The UK’s Office for National Statistics released its monthly report on Public Sector Finances last week. The May report highlighted £14 billion of borrowing in May, £3.7 billion more than earlier forecast by the Office for Budget Responsibility.
Buried in the small print of the report was a £5 billion rise in the costs of servicing interest on index-linked Gilts (“linkers”) – which comprise 24 per cent of UK government debt. The cost of servicing linker debt has risen in line with the dramatic increase in the Retail Price Index. Inflation bites.
May’s interest cost increase made it the most costly month in terms of interest servicing in nearly 30 years. As there is nothing suggesting inflation will suddenly moderate, it strongly suggests rising inflation will impose a long-term and increasing drag on UK government finances.
Naturally, people are concerned. They should be. Inflation crushes savers. The only good news is inflation diminishes liabilities. It means if the government borrows £100 today at 5 per cent inflation, the £100 it pays back in 10-years time will have declined to £61.39 at today’s values. Good news for the borrower, bad for the investor – who are mostly UK pension savers!
Conventional economic wisdom says the only way to fight inflation is to stem demand by raising interest rates. But that won’t immediately calm inflation – which is forecast to hit 11 per cent in Q3 2022. Nor will it address the triggers of inflation – pandemic supply chain dislocation and the energy shock of the Ukraine war.
The good news is the bulk of the UK’s £2.3 trillion debt borrowings (around 96.5 per cent of GDP) is funded by the issue of fixed rate gilts, most of which have been issued with low long-term rates. That rate won’t rise till the debt has to be refinanced. Their average maturity is around 14 years – meaning the UK will be paying minimal interest rates on the bulk of its debt for many years. On a relative basis, the UK’s debt position isn’t that bad.
The UK Treasury, which issues Gilts through the Debt Management Office, will have to pay more to issue around £150 billion of new debt through 2022, raising the amount of money government will need to service that debt. The yield on the ten-year Gilt has risen from 1.5 per cent in March this year to touch 2.6 per cent last week – and yields will probably go higher still! Effectively the UK can expect to pay one third more in interest payments on new conventional debt.
All around the world we are seeing similar events. Nations are struggling with inflation, rising interest rates, higher debt service costs on borrowing, rising bond yields, currency weakness, and how to address multiple vectors of financial instability as they try to hold their financial sovereignty together.
Currency is a key part of the equation. Since January, sterling has crashed over 10 per cent against the dollar. Why? It’s part of the Virtuous Sovereign Trinity, a simple way to explain how Confidence in a country, the value of its Currency and the Stability of its bond market are closely linked. When they are strong, they can be very strong. But, if any one of the Trinity’s legs were to fracture, then the whole edifice could come tumbling down.

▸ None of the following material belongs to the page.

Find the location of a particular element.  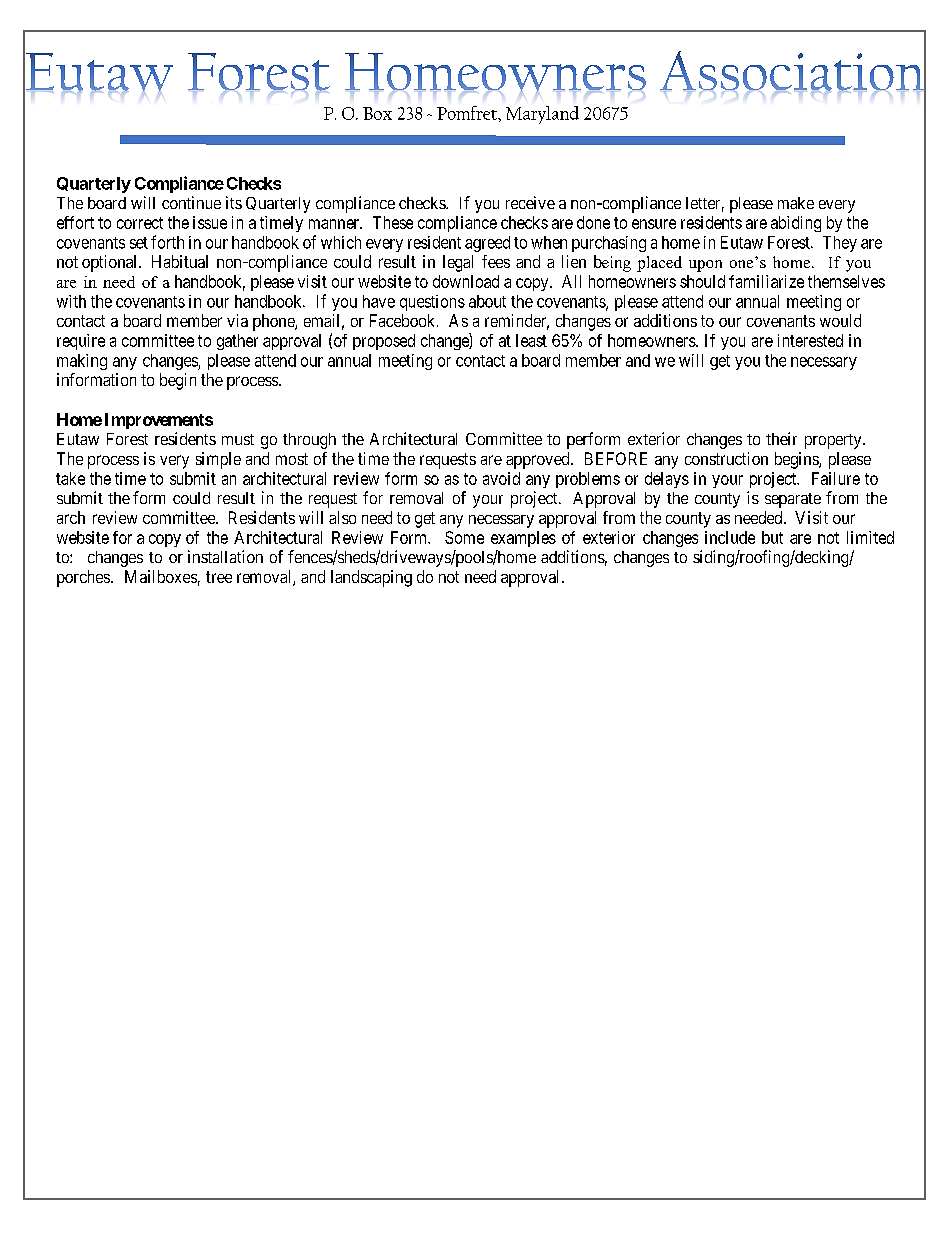

abiding is located at coordinates (796, 224).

The UK is a good example of what might go wrong. If confidence wobbles in the government’s ability to handle the multiple economic crises now upon us, the UK’s currency and bond markets could come under massive pressure. Investors would want a higher interest rate to account for the increasing risk of the UK, while the currency could tumble as investors sell gilts to buy less vulnerable more stable nations.
When a nation’s currency collapses, the cost of paying back debt denominated in another currency rockets. The classic crisis is countries borrowing in dollars thinking it will be easy to repay by simply exchanging their own currency. They break when the dollar moves against them.
At least the UK is financially sovereign. We control our own currency. Sterling may weaken, but we can always print more to repay debt…. Except that would certainly cause a global run on sterling as confidence in the UK would tumble. If the currency leg were to fracture, interest rates would have to rise, wobbling confidence further.
Clearly the UK has some current confidence “issues” regarding the incumbent political leadership. Such fears magnify internationally held concerns about issues like Brexit, the stability of our government, energy and food security. These are all perceived as reasons for sterling weakness, and are another reason bond yields are rising.
While the UK’s debt quantum should be manageable – Italy is somewhat different. As part of the Euro, Italy is no longer financially sovereign. It has rules on Debt/GDP to observe (and ignore). But effectively Italy borrows in a collective currency it has no real control over. It has to plead with the ECB for the right to borrow money, and relies on the ECB to announce special measures to make sure its debt costs don’t turn astronomical. Without the ECB, Italy would be heading straight for a debt crisis. So things could be far worse.
The bottom line is rising interest rates and higher inflation will all contribute to the weakness now apparent in many countries. If it weren’t for the additional problems of political instability and rising concerns about the UK to address Brexit, then the UK would look stronger than most in terms of the Virtuous Sovereign Trinity.